To be useful in making quantitative predictions. Like everything in physics.

 

[Aleoa]

When we write \int m\frac{d\bar{v}}{dt}d\bar{l} , what is the physical meaning of weighting the m\frac{d\bar{v}}{dt} with the dl ?

 

[Ibix]

It isn't a "weighting", it's a dot product.

The work done by a force is the component of the force in the direction of motion times the distance travelled. For an elementary displacement $d\vec{l}$, that quantity is $\vec F.d\vec l$. Then you integrate along the path to get the total work done.

 

[Aleoa]

It isn't a "weighting", it's a dot product.

The work done by a force is the component of the force in the direction of motion times the distance travelled. For an elementary displacement $d\vec{l}$, that quantity is $\vec F.d\vec l$. Then you integrate along the path to get the total work done.

This means that Fdl is a very important quantity, i suspect it's a conservative quantity. How can i analyze Fdl matematically (or physically) just to understand what means that it's a conservative quantity ?

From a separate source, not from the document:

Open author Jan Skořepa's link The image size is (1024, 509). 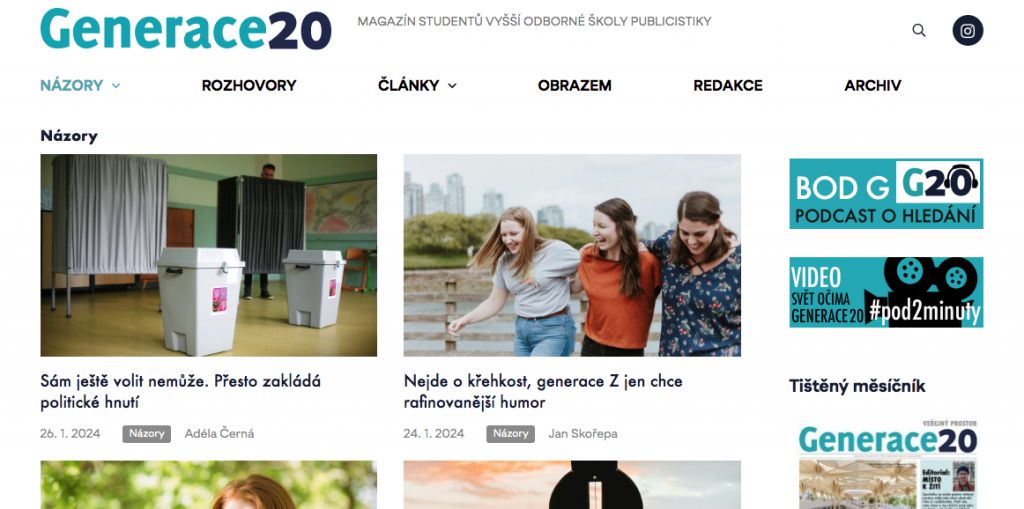pyautogui.click(x=583, y=434)
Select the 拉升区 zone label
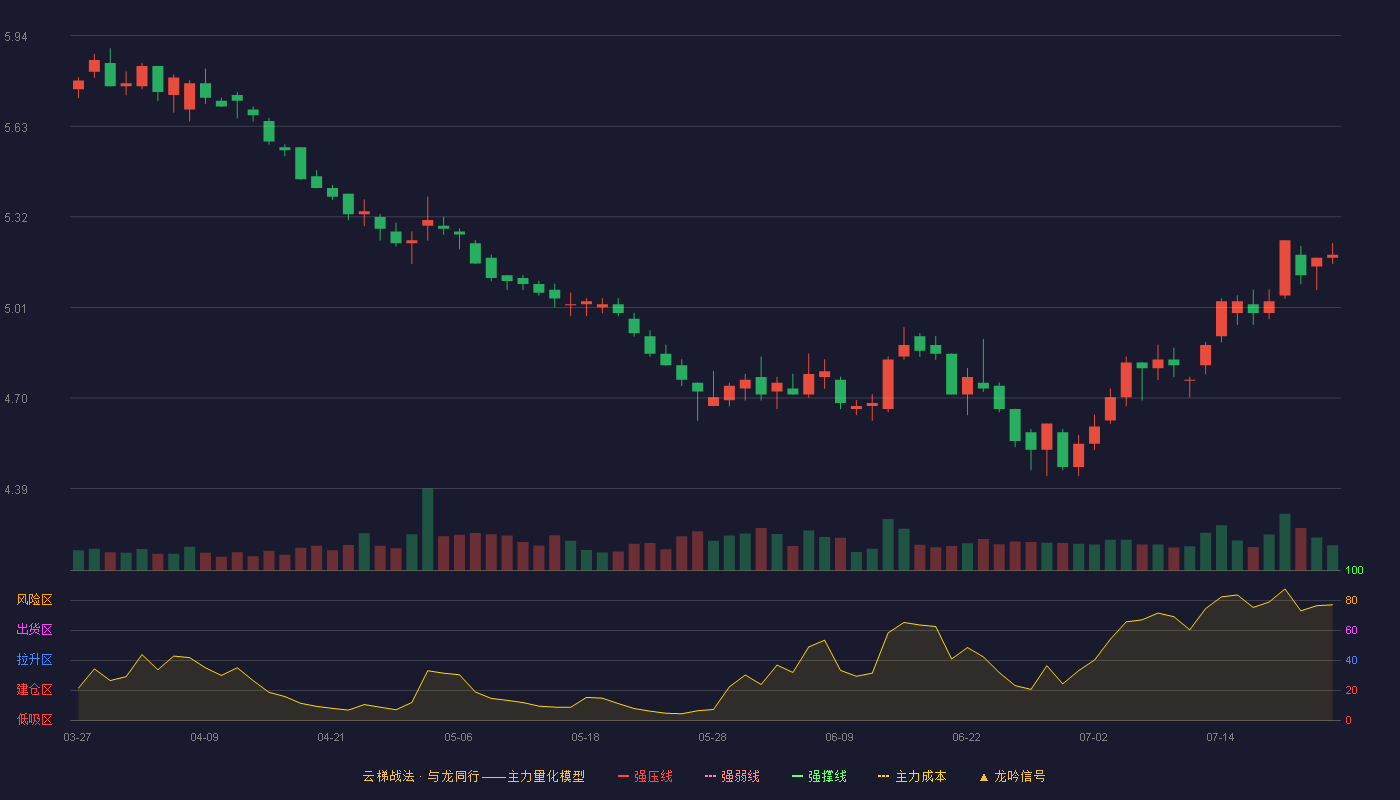1400x800 pixels. 34,660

The fact that the integral of Fdl has the name "work" say nothing to me, they could also have called it "X". What i want to understand is what is special about Fdl

 

[Orodruin]

What i want to understand is what is special about Fdl

It describes things we can observe to a good approximation and let's us make accurate. That is the basic requirement of any theory. Whether it has a ”deep” meaning or not is irrelevant.

 

[gmax137]

What i want to understand is what is special about Fdl

Which is a tougher assignment:
Carry the box of copier paper from the ground floor up to the 2nd floor, or
Carry the box of copier paper from the ground floor up to the 3rd floor?

That is where my intuition on integrating F dot dS begins.

Leaving off the numerous caveats on human physiology vs simple physics.

 

[Ibix]

This means that Fdl is a very important quantity, i suspect it's a conservative quantity.

No. $\vec F$ may or may not be a conservative force. And energy is conserved, but that is not shown by this statement alone. So $\vec F.d\vec l$ is neither conserved (but the work must come from somewhere and the total energy is conserved) nor conservative (though $\vec F$ may be).

What i want to understand is what is special about Fdl

As Orodruin says, it's useful. That kind of post hoc justification is all there is in science, really.

 

[jtbell]

The simplistic verbal definition of "work" for a constant force is "force times distance." This definition goes back to about 1600 and apparently arose in the analysis of simple machines such as levers. I descibed this a bit and gave a reference in the following post several years ago:

https://www.physicsforums.com/threads/what-is-up-with-work.584812/#post-3804085
It's post #9 in that thread, in case the link doesn't take you directly to it.